Required work:
Find the line containing "The width and", then print it and each following line through the end of the records, exactly and with nothing added; leave out any pictures.

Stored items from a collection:
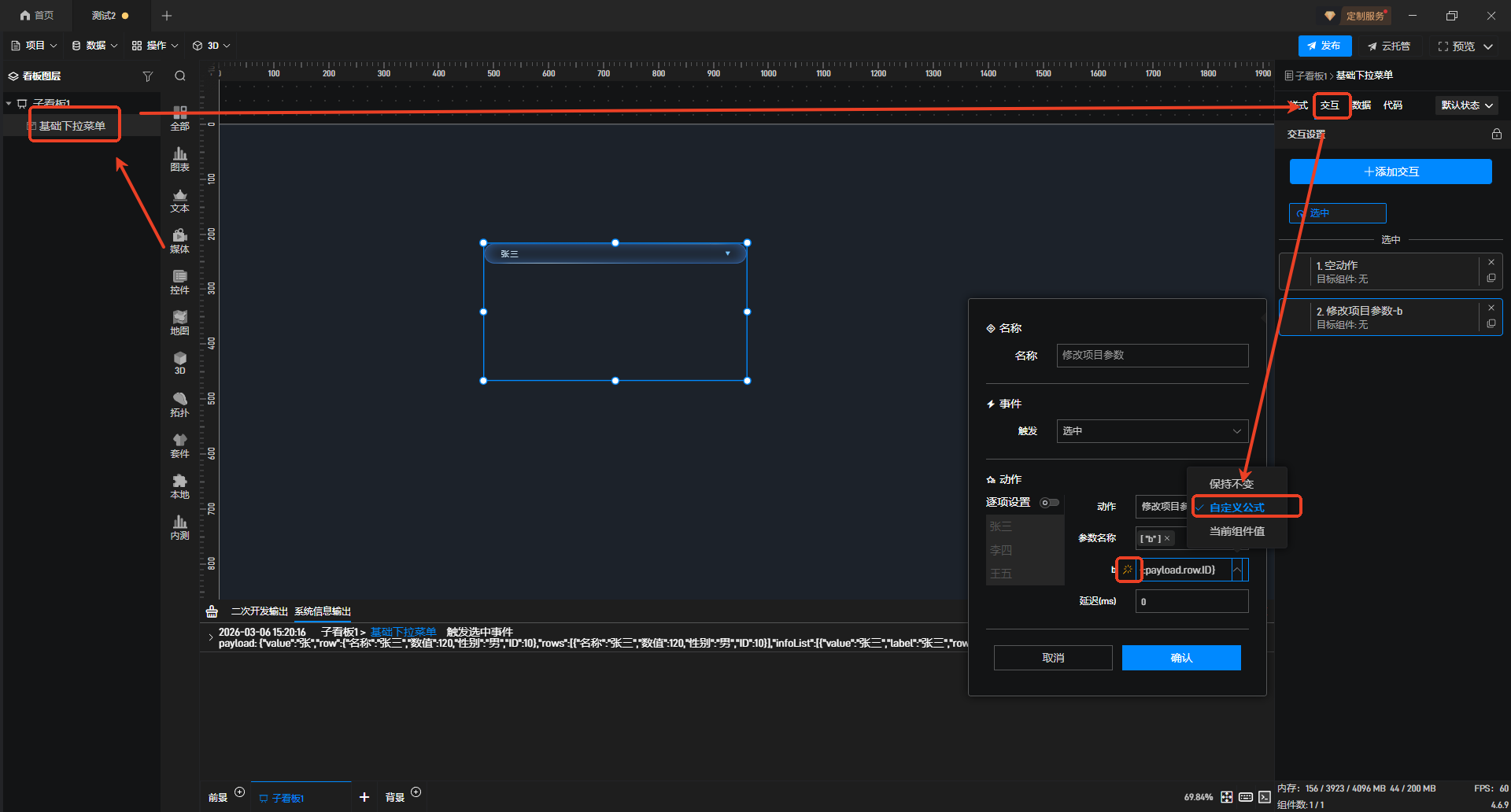Delete the 空动作 interaction item
The height and width of the screenshot is (812, 1511).
1491,263
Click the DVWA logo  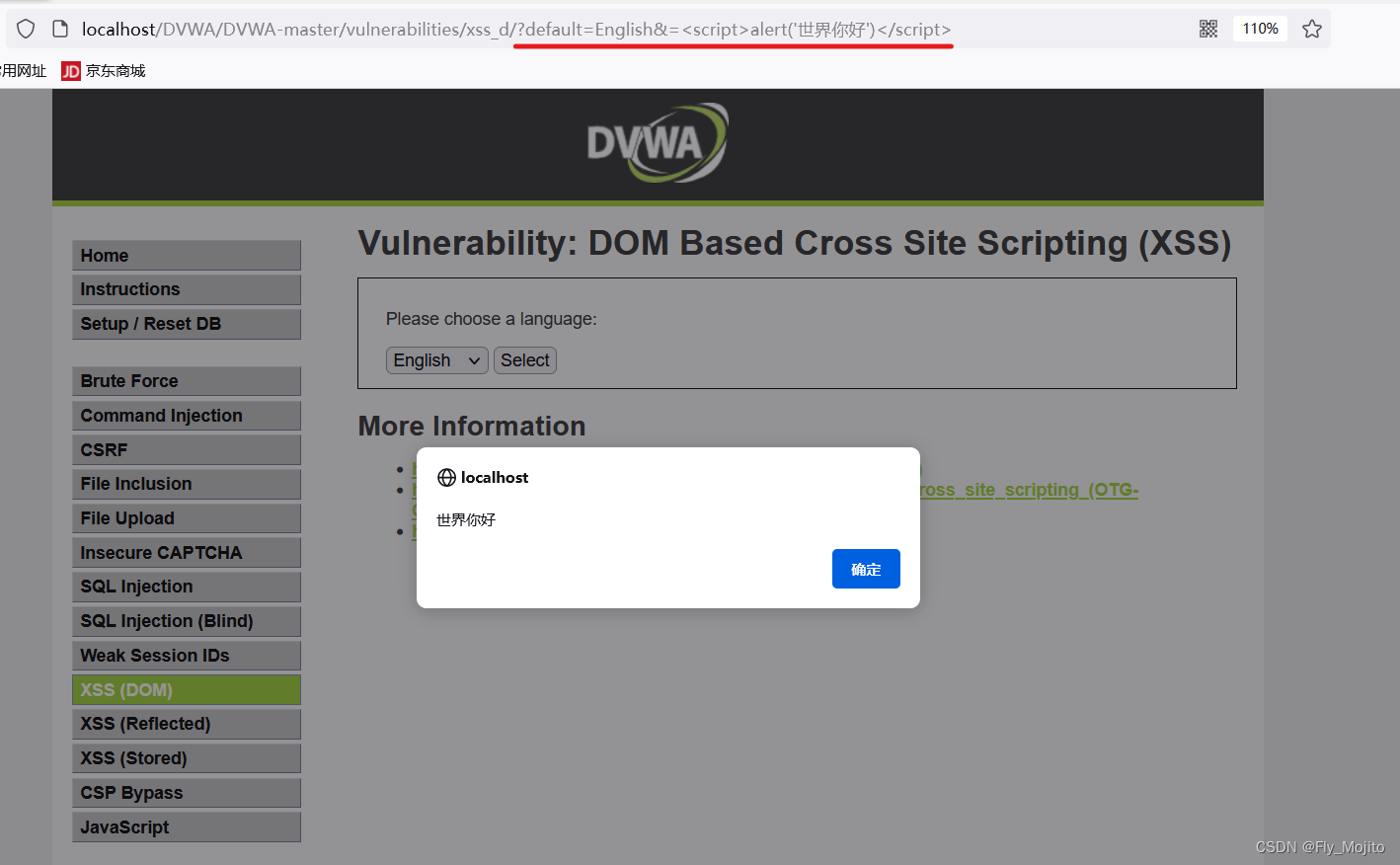click(658, 143)
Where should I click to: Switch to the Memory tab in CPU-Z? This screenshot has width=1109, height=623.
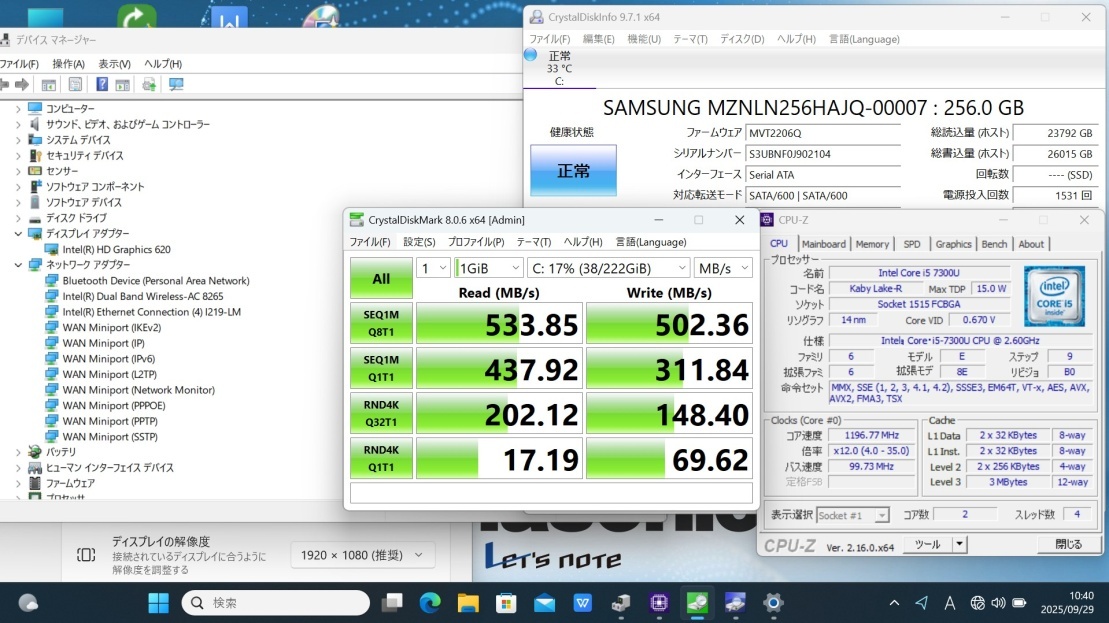point(871,244)
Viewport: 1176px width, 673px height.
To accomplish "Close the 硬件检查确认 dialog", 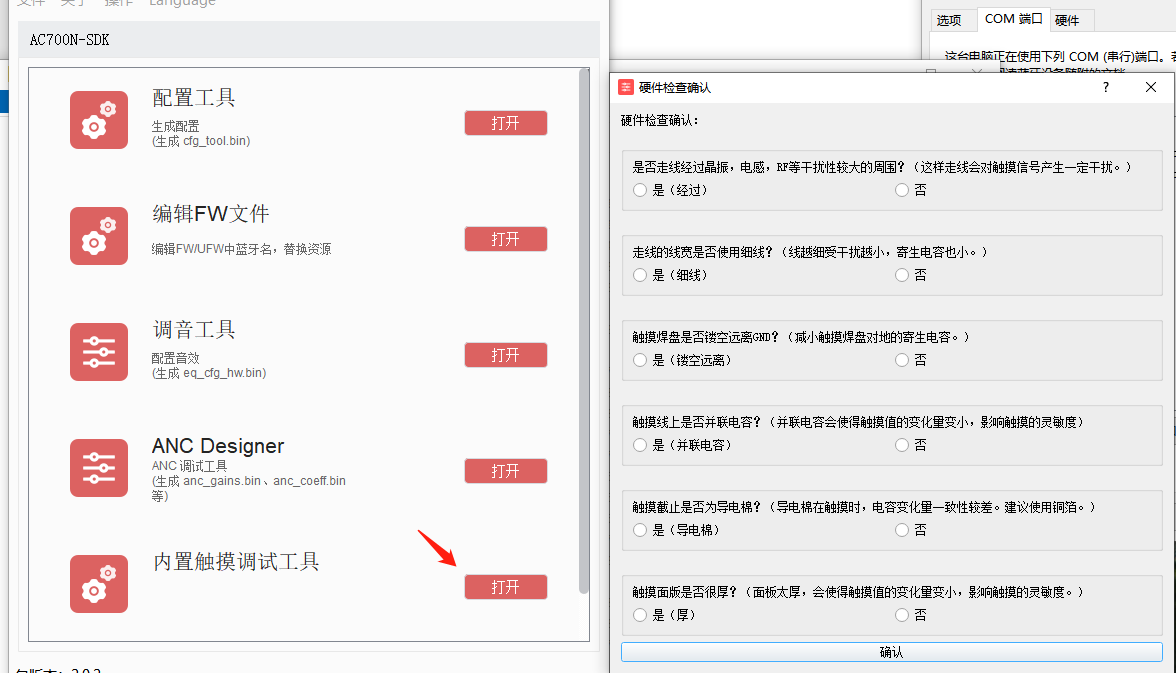I will [1150, 87].
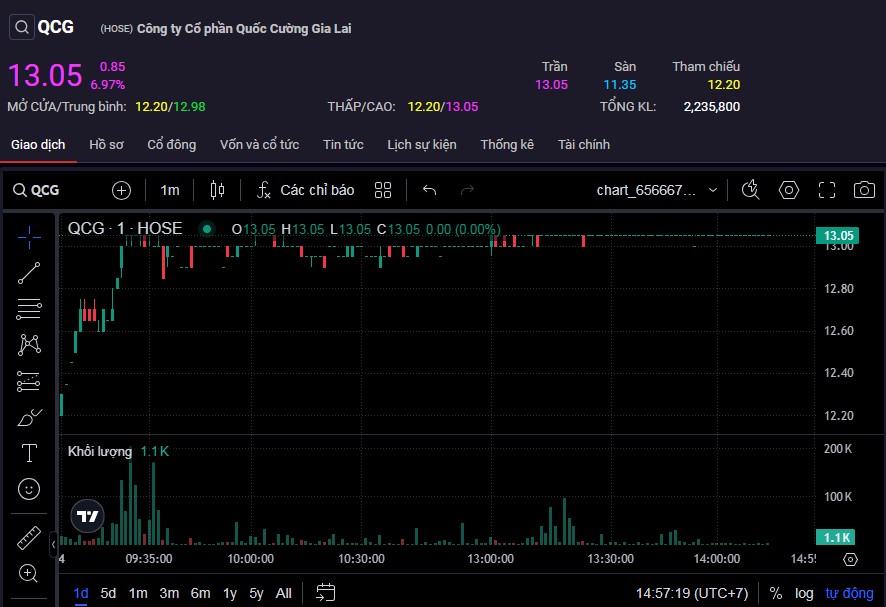Click the Các chỉ báo indicators button

pos(305,190)
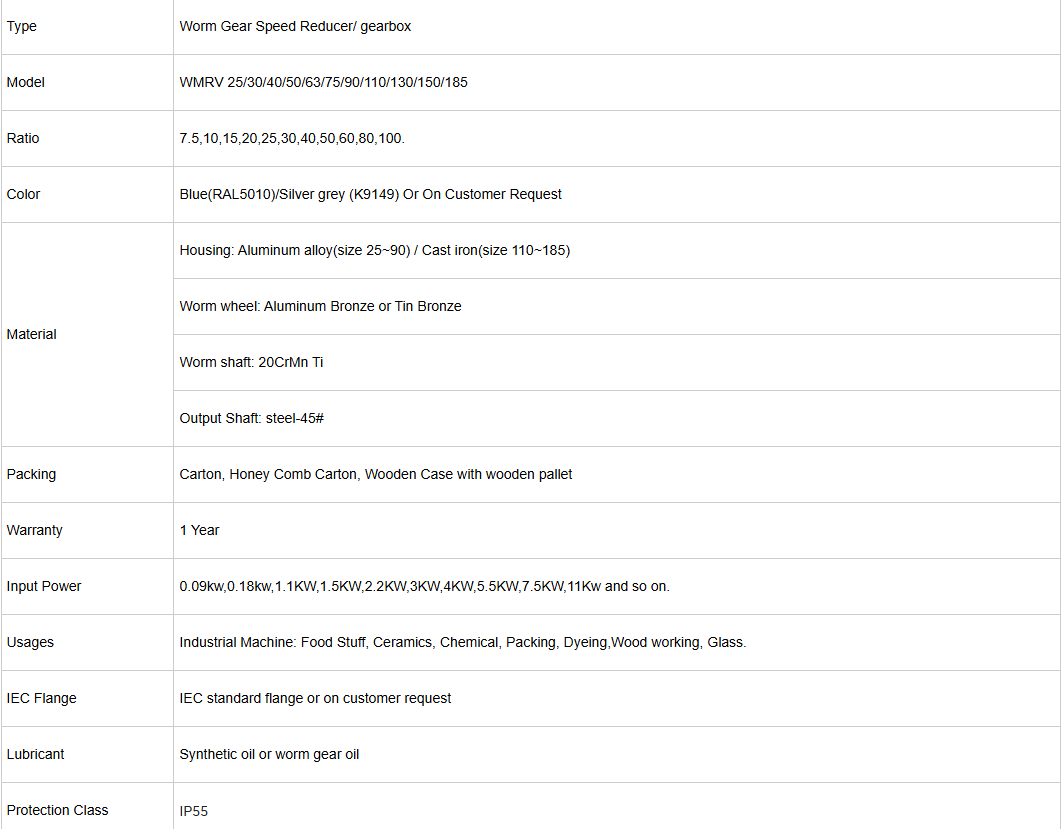Viewport: 1061px width, 829px height.
Task: Click "Synthetic oil or worm gear oil" text
Action: [269, 754]
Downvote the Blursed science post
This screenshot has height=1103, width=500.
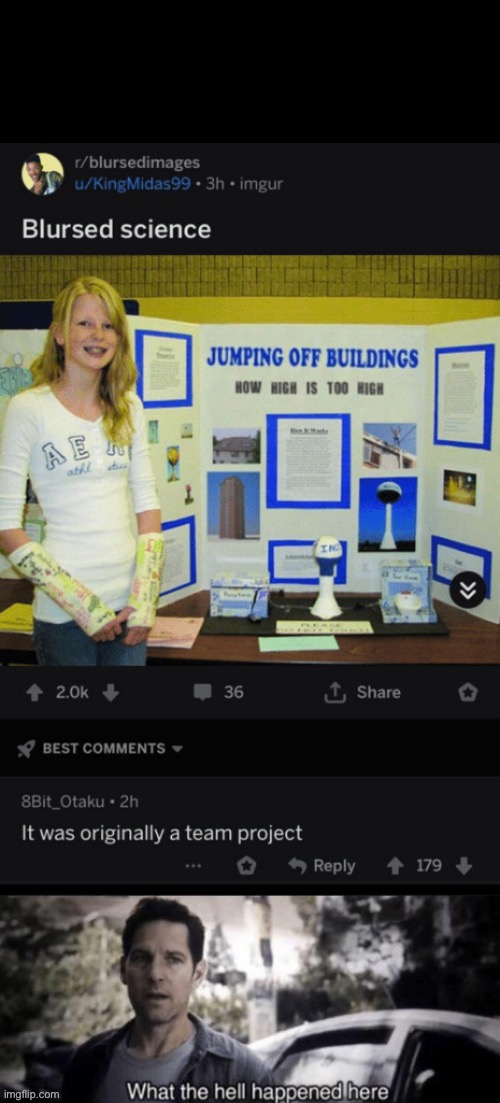tap(110, 693)
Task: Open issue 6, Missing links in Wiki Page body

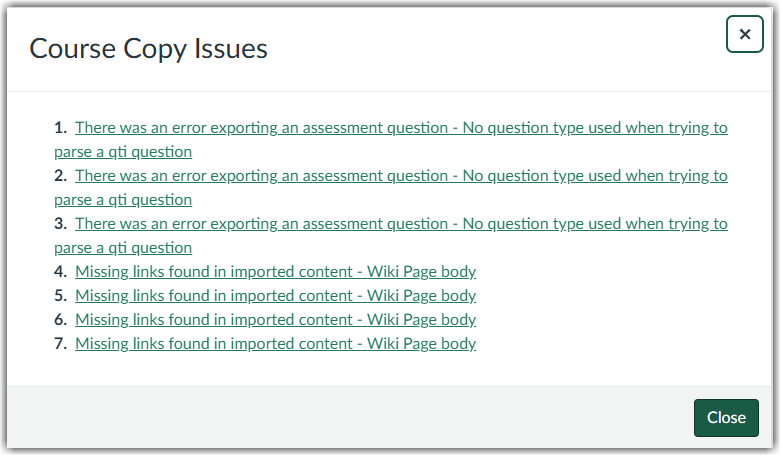Action: tap(275, 320)
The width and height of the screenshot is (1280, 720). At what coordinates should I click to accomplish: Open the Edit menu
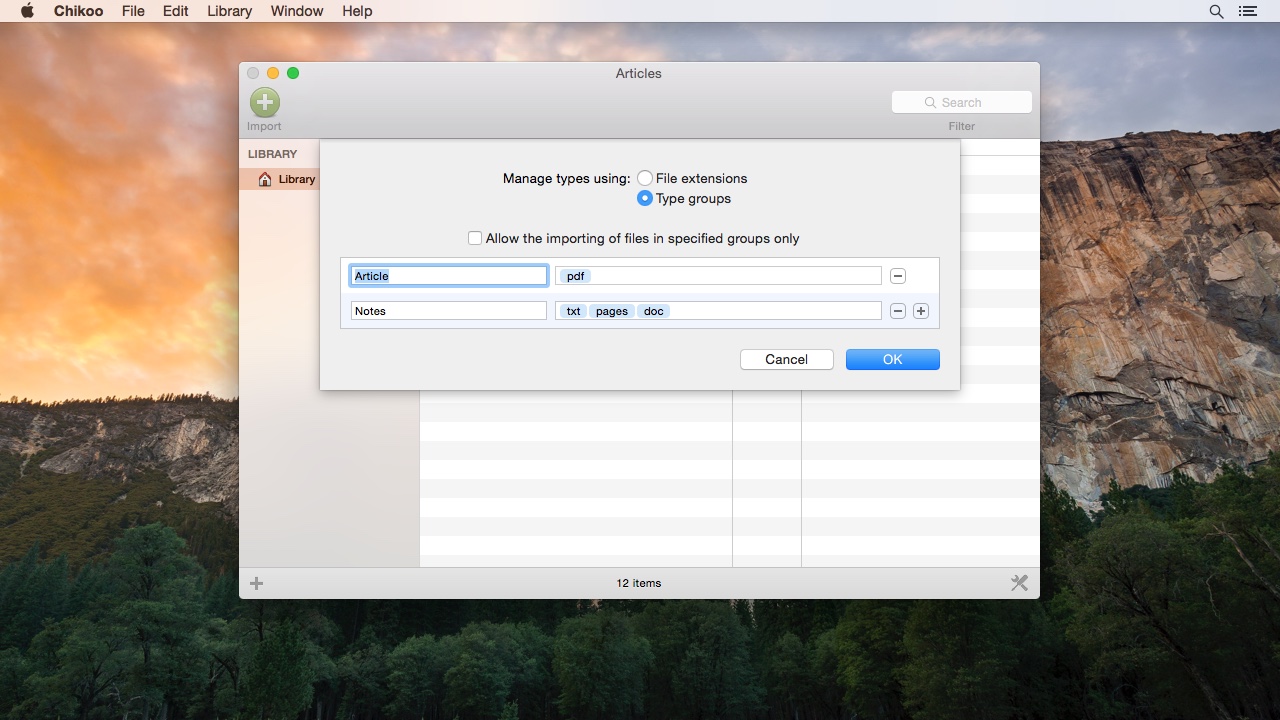point(176,11)
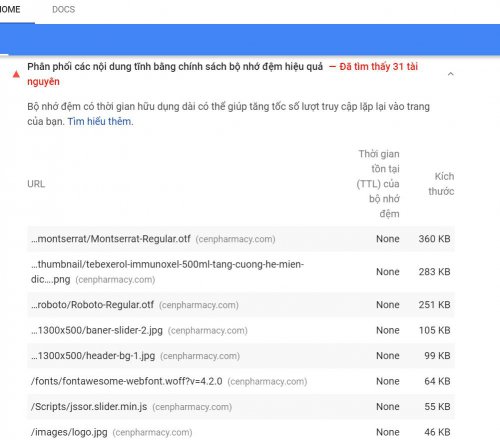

Output for this task:
The width and height of the screenshot is (1280, 720). At what coordinates should I click to accomplish: Open the Edit menu
point(176,11)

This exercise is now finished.